DATASET CONTENT ::
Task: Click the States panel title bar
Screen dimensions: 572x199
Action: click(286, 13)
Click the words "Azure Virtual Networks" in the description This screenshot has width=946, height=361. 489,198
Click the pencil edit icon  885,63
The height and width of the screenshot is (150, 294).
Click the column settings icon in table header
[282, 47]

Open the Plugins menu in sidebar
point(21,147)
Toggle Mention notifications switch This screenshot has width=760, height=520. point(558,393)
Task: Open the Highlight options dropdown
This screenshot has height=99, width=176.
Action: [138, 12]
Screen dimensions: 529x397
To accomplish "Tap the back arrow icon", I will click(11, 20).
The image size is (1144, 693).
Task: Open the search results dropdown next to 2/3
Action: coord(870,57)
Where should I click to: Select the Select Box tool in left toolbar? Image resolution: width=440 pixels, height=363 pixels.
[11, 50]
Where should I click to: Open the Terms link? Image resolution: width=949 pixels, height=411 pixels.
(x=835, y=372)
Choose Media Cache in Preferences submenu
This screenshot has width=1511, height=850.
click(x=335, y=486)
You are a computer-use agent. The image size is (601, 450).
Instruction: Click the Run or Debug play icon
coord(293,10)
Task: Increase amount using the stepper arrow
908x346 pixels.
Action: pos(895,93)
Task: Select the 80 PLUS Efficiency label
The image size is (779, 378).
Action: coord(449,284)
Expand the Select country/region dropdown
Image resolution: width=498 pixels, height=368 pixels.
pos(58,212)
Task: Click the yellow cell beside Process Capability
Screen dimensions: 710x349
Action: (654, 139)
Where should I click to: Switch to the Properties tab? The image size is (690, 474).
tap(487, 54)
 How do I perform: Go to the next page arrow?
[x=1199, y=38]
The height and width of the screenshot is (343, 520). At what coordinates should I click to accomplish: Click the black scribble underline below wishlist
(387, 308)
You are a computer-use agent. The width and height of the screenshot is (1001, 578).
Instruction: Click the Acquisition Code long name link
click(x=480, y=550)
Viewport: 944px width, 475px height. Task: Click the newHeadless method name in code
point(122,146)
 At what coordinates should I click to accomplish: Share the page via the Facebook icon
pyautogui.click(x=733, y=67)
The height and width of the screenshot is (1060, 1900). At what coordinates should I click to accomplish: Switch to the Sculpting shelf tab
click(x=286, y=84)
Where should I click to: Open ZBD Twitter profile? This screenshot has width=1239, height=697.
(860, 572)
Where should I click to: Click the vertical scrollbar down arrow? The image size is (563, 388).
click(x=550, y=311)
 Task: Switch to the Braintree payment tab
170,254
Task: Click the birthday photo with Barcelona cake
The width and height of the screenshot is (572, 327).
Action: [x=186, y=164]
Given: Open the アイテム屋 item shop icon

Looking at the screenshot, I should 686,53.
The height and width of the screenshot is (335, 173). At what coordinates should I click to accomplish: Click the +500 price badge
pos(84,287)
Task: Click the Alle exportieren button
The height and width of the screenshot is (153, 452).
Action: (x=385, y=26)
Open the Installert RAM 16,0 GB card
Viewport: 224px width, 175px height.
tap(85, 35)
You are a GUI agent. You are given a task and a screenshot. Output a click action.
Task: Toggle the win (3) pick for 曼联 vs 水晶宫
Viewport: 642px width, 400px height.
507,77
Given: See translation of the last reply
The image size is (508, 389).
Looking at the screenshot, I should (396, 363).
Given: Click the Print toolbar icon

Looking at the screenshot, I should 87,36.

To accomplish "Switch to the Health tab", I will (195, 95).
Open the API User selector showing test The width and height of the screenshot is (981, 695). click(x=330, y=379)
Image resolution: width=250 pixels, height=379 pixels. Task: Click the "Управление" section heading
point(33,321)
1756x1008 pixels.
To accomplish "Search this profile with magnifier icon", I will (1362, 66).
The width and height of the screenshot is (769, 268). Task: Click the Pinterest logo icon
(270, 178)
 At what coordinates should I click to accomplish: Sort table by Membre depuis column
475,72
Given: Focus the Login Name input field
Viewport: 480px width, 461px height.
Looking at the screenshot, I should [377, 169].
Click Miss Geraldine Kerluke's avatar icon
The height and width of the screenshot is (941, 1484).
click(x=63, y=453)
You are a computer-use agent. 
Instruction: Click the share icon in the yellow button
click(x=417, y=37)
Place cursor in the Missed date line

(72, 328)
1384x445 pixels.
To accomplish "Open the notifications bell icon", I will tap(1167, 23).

EXERCISE DIRECTIONS :: Please copy all of the data above line for line, with no changes.

ANSWER TO THIS PROBLEM ::
Task: Click the States panel title bar
Screen dimensions: 572x199
Action: click(286, 13)
Click the words "Azure Virtual Networks" in the description This screenshot has width=946, height=361. 489,198
Click the pencil edit icon  885,63
The height and width of the screenshot is (150, 294).
Click the column settings icon in table header
[282, 47]

Open the Plugins menu in sidebar
point(21,147)
Toggle Mention notifications switch This screenshot has width=760, height=520. point(558,393)
Task: Open the Highlight options dropdown
This screenshot has height=99, width=176.
Action: [138, 12]
Screen dimensions: 529x397
To accomplish "Tap the back arrow icon", I will click(11, 20).
The image size is (1144, 693).
Task: Open the search results dropdown next to 2/3
Action: coord(870,57)
Where should I click to: Select the Select Box tool in left toolbar? Image resolution: width=440 pixels, height=363 pixels.
[11, 50]
Where should I click to: Open the Terms link? Image resolution: width=949 pixels, height=411 pixels.
(x=835, y=372)
Choose Media Cache in Preferences submenu
This screenshot has width=1511, height=850.
click(x=335, y=486)
You are a computer-use agent. The image size is (601, 450).
Instruction: Click the Run or Debug play icon
coord(293,10)
Task: Increase amount using the stepper arrow
908x346 pixels.
Action: pos(895,93)
Task: Select the 80 PLUS Efficiency label
The image size is (779, 378).
Action: coord(449,284)
Expand the Select country/region dropdown
Image resolution: width=498 pixels, height=368 pixels.
pos(58,212)
Task: Click the yellow cell beside Process Capability
Screen dimensions: 710x349
Action: (654, 139)
Where should I click to: Switch to the Properties tab? The image size is (690, 474).
tap(487, 54)
 How do I perform: Go to the next page arrow?
[x=1199, y=38]
The height and width of the screenshot is (343, 520). At what coordinates should I click to accomplish: Click the black scribble underline below wishlist
(387, 308)
You are a computer-use agent. The width and height of the screenshot is (1001, 578).
Instruction: Click the Acquisition Code long name link
click(x=480, y=550)
Viewport: 944px width, 475px height. Task: Click the newHeadless method name in code
point(122,146)
 At what coordinates should I click to accomplish: Share the page via the Facebook icon
pyautogui.click(x=733, y=67)
The height and width of the screenshot is (1060, 1900). At what coordinates should I click to accomplish: Switch to the Sculpting shelf tab
click(x=286, y=84)
Where should I click to: Open ZBD Twitter profile? This screenshot has width=1239, height=697.
(860, 572)
Where should I click to: Click the vertical scrollbar down arrow? The image size is (563, 388).
click(x=550, y=311)
 Task: Switch to the Braintree payment tab
170,254
Task: Click the birthday photo with Barcelona cake
The width and height of the screenshot is (572, 327).
Action: [x=186, y=164]
Given: Open the アイテム屋 item shop icon

Looking at the screenshot, I should 686,53.
The height and width of the screenshot is (335, 173). At what coordinates should I click to accomplish: Click the +500 price badge
pos(84,287)
Task: Click the Alle exportieren button
The height and width of the screenshot is (153, 452).
Action: (x=385, y=26)
Open the Installert RAM 16,0 GB card
Viewport: 224px width, 175px height.
tap(85, 35)
You are a GUI agent. You are given a task and a screenshot. Output a click action.
Task: Toggle the win (3) pick for 曼联 vs 水晶宫
Viewport: 642px width, 400px height.
507,77
Given: See translation of the last reply
The image size is (508, 389).
Looking at the screenshot, I should (396, 363).
Given: Click the Print toolbar icon

Looking at the screenshot, I should 87,36.

To accomplish "Switch to the Health tab", I will (195, 95).
Open the API User selector showing test The width and height of the screenshot is (981, 695). click(x=330, y=379)
Image resolution: width=250 pixels, height=379 pixels. Task: Click the "Управление" section heading
point(33,321)
1756x1008 pixels.
To accomplish "Search this profile with magnifier icon", I will (1362, 66).
The width and height of the screenshot is (769, 268). Task: Click the Pinterest logo icon
(270, 178)
 At what coordinates should I click to accomplish: Sort table by Membre depuis column
475,72
Given: Focus the Login Name input field
Viewport: 480px width, 461px height.
Looking at the screenshot, I should [377, 169].
Click Miss Geraldine Kerluke's avatar icon
The height and width of the screenshot is (941, 1484).
click(x=63, y=453)
You are a computer-use agent. 
Instruction: Click the share icon in the yellow button
click(x=417, y=37)
Place cursor in the Missed date line

(72, 328)
1384x445 pixels.
To accomplish "Open the notifications bell icon", I will tap(1167, 23).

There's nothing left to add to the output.